Six bowls, the Rose, Sugar, Orange, Fiesta, Cotton, Fiesta and Chick-fil-A will make up the rotation for the four-team playoff. Two of these sites each season will be on a rotating basis and will host the semi-final games on December 31st of each year starting in 2014. The inaugural title game will be held at Cowboys Stadium.

While this is certainly a step in the right direction (any step away from the BCS was a step in the right direction), I still believe this will ultimately move to an eight team playoff at some point in the next 10-15 years.

The biggest task the committee of conference commissioners and Mr. Swarbrick must address now is forming the selection committee that will ultimately decide what four teams are invited to the playoff.

In doing so, there are several things to keep in mind which first and foremost among them is the fact they need to keep this committee small. Any more than 12 members is overkill in my opinion.

Unlike the NCAA Basketball Tournament Committee which is made up of a bunch suits (athletic directors but is there a difference?) the football committee needs to be made up of ‘football people.’ The fact that the 64, errrr, 68 teams in March Madness are chosen by AD’s who haven’t paid a lick of attention to anyone outside their own school and conference is appalling and the opportunity to get it right for college football exists.

Let’s say we go with 11 members. This way you aren’t going to deal with any ties which would only further embarrass the NCAA. I would choose four coaches, four nationally-prominent college football writers/pundits and three former college football players. The pre-requisites would be pretty straight-forward. Any former coach or player must have been away from the game for four years or more. Writers/Pundits/Broadcasters would have to have a minimum of 10 years covering college football.


Tyrone Willingham
Willingham would be an excellent choice for the selection committee.

For example, here’s a committee I’ve put together for the inaugural season of the College Football Playoff.

Former Coaches: Lloyd Carr, Fisher DeBerry, Phillip Fulmer, Tyrone Willingham

Former Players: Barry Sanders, Herschel Walker, Bill Fralic

Media Members: Stewart Mandel, Gene Wojciechowski ESPN, Kirk Herbstreit ESPN, Pat Forde Yahoo Sports

I would recommend the NCAA have a facilitator in place but they are not to be a voting member on anything. Their job would simply be to organize and provide any information and/or criteria sought by the committee. While it isn’t realistic in any way to suggest that fans ever be a part of the selection process, this just might be the closest way for fans to get there.

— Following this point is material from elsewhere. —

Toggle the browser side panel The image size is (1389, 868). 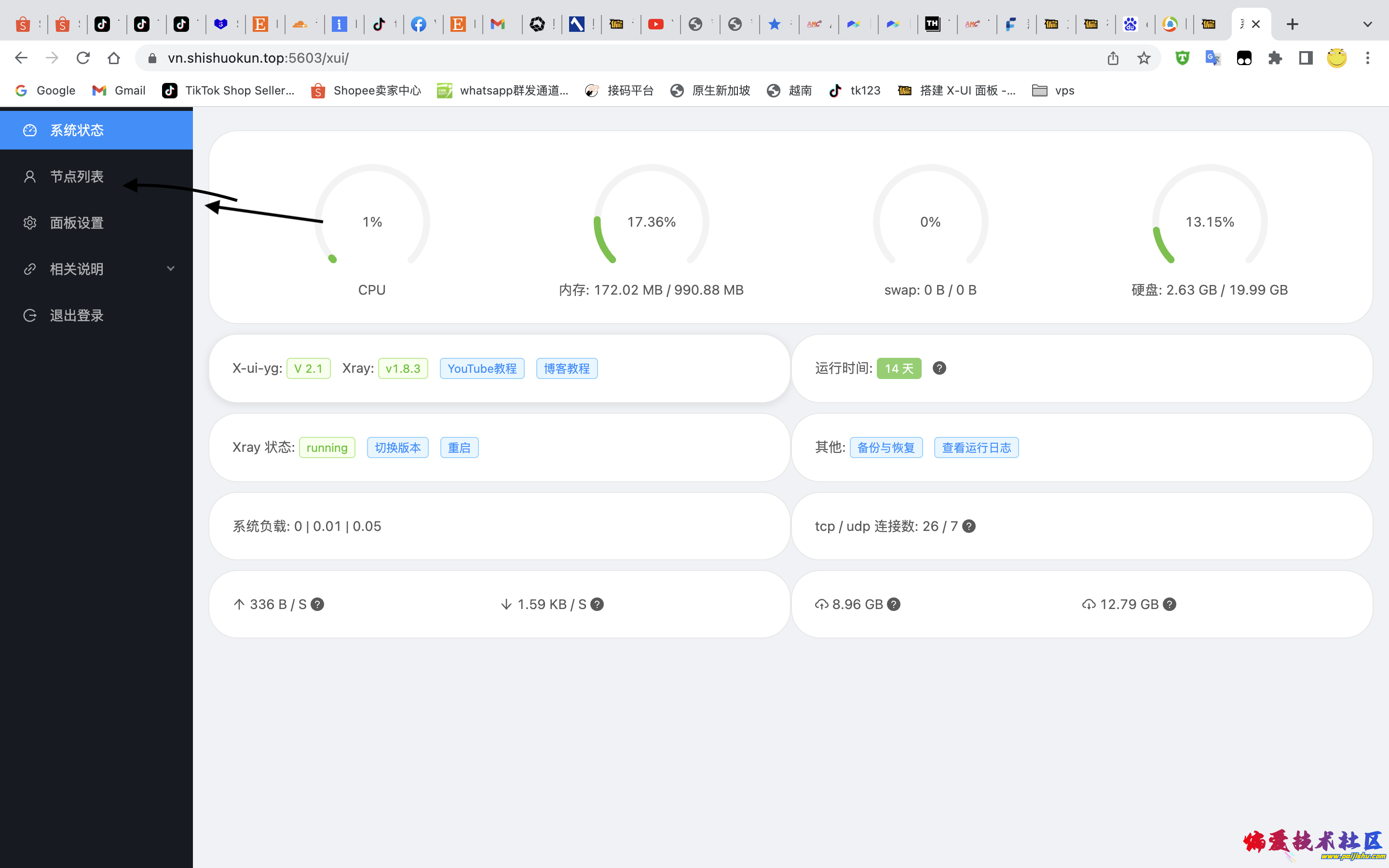click(x=1306, y=58)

Certainly rules would have to be in place to restrict coaches or players from participating should their former team be among the potential group of teams vying for the football final four. I don’t think it would be at all difficult to fin a substitute or two.

Keep in mind my suggestions for the committee are just examples. I’m not married to any of them, but they are though to give you a more concrete example. While the chances of this are slim and none, it would be a step in the right direction in terms of taking the game out of the hands of the suits and putting it back in the hands of the fans.